BEGIN Dataset excerpts

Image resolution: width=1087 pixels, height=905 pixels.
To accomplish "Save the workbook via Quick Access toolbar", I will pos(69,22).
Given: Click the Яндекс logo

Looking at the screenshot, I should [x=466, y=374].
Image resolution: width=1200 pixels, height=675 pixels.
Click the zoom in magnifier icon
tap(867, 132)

END Dataset excerpts
BEGIN Dataset excerpts

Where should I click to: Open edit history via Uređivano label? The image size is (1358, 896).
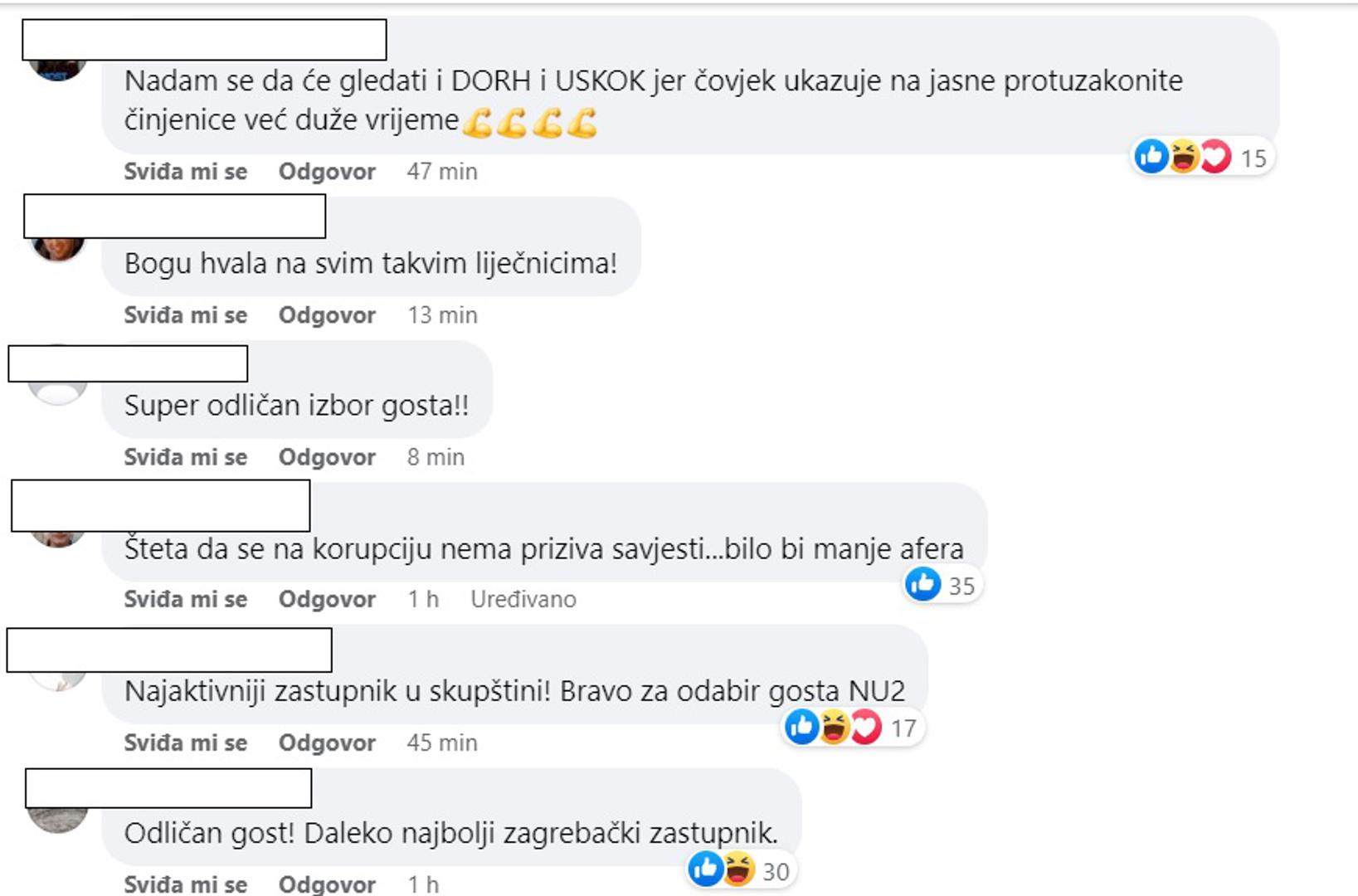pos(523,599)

END Dataset excerpts
BEGIN Dataset excerpts

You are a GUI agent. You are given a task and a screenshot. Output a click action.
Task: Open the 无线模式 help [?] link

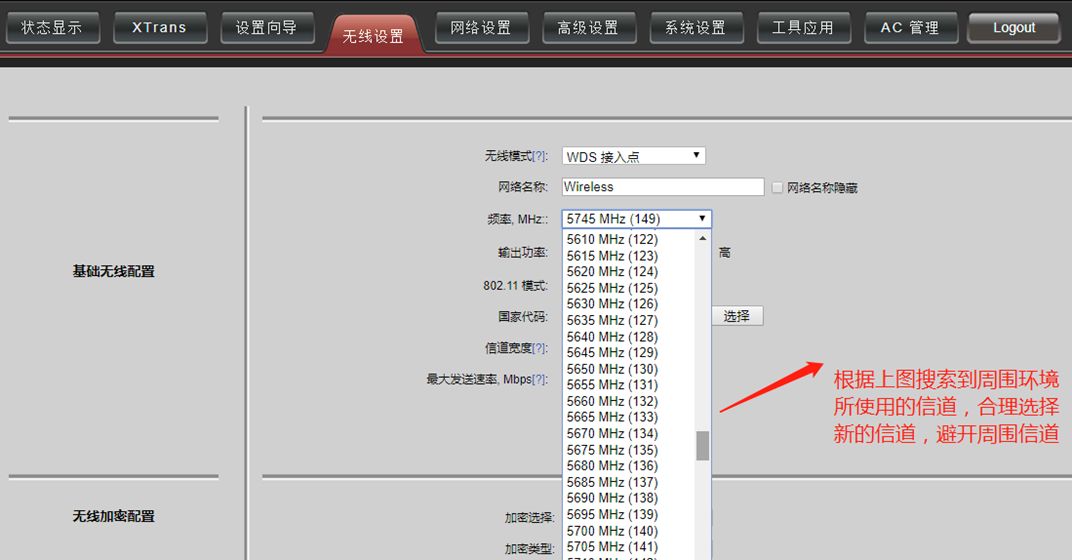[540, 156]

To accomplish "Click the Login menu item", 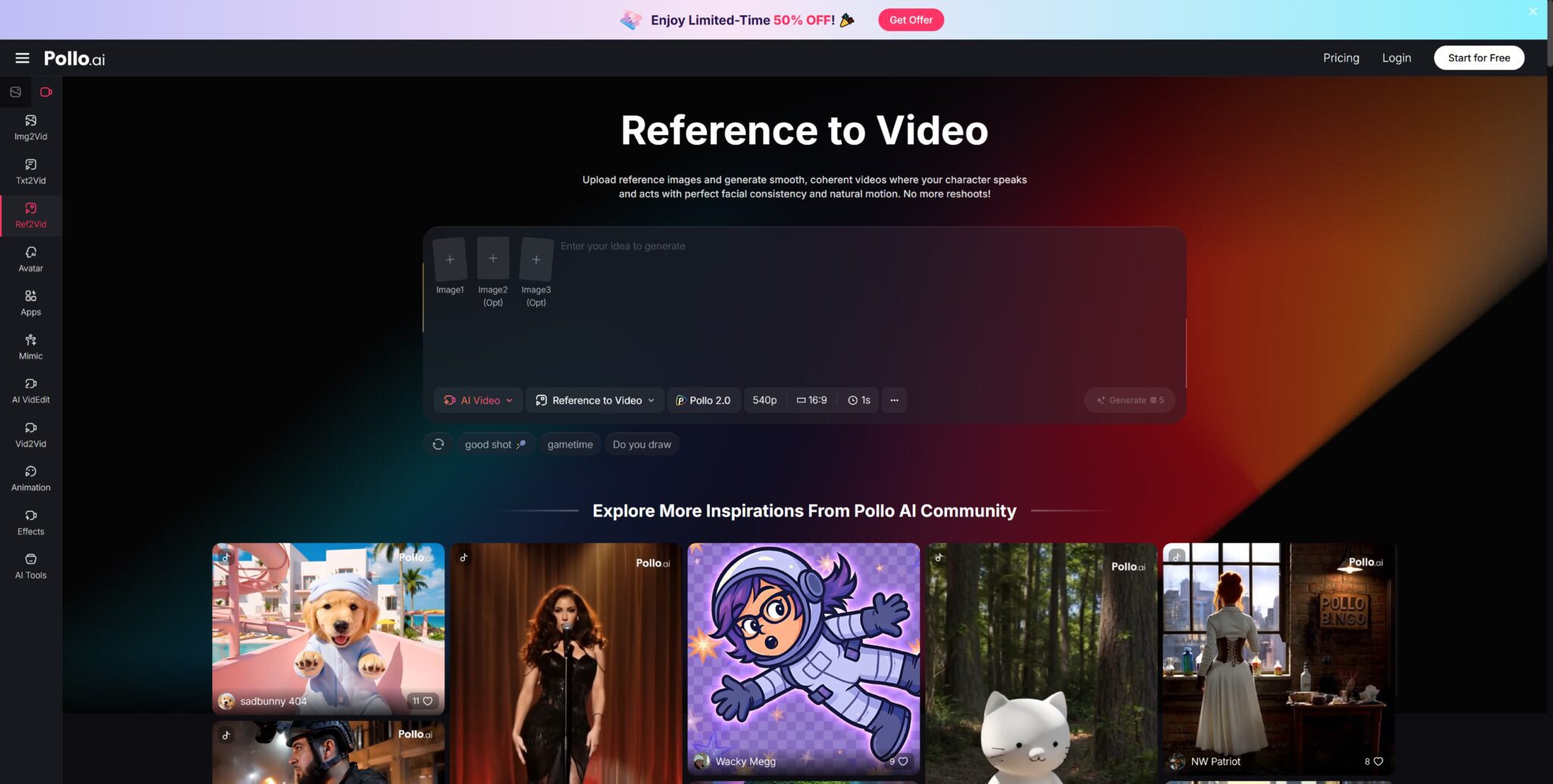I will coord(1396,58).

END Dataset excerpts

A single number is the reply: the count of lines in the entries above that have the word "width".

2